Bahlil mengatakan kebatinannya terganggu dengan meme tersebut karena sudah menyasar pribadi. Ia bercerita, sudah terbiasa dihina sejak masih kecil karena bukan anak pejabat. Bahkan, kata dia, ibunya hanya buruh cuci di rumah orang. Sedangkan ayahnya buruh bangunan.
“Jadi hinaan ini terjadi sejak saya SD, masih kecil,” kata Bahlil di Kompleks Istana Kepresidenan, Jakarta, 24 Oktober 2025.
Menurut Bahlil, kebijakan yang ia jalankan merupakan tindak lanjut dari arahan Presiden Prabowo Subianto. Ia menegaskan tidak akan mundur selangkah pun karena ada pihak yang mencoba mengintervensi negara.
“Kalau ada yang meme-meme, sudahlah saya maafkan. Tidak apa-apa. Sebenarnya kalau kritisi kebijakan itu tidak apa-apa. Tapi kalau sudah pribadi, sudah mengarah ke rasis, itu menurut saya tidak bagus,” kata Bahlil.

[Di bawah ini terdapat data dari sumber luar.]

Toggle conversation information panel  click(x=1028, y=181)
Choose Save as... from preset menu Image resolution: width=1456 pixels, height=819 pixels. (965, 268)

Organisasi Kepemudaan Angkatan Muda Partai Golkar (AMPG) mendatangi Polda Metro Jaya pada Senin, 20 Oktober 2025. Kedatangan mereka ini bertujuan untuk berkonsultasi untuk melaporkan sejumlah akun media sosial yang menghina Ketua Umum Partai Golkar Bahlil Lahadalia.
“Maksud kedatangan kami hari ini untuk melaporkan beberapa akun media sosial yang secara terstruktur dan masif belakangan ini menyerang pribadi, marwah, dan martabat Ketua Umum Partai Golkar Bahlil Lahadalia,” ujar Wakil Ketua Umum AMPG, Sedek Bahta, saat ditemui di Polda Metro Jaya pada Senin, 20 Oktober 2025.
Sedek menyebut setidaknya terdapat lima hingga tujuh akun media sosial yang secara masif mengunggah konten-konten terhadap Bahlil. Dia mengatakan jumlah itu berpotensi bertambah sebab pihaknya masih menyisir akun-akun lain yang mengunggah konten serupa.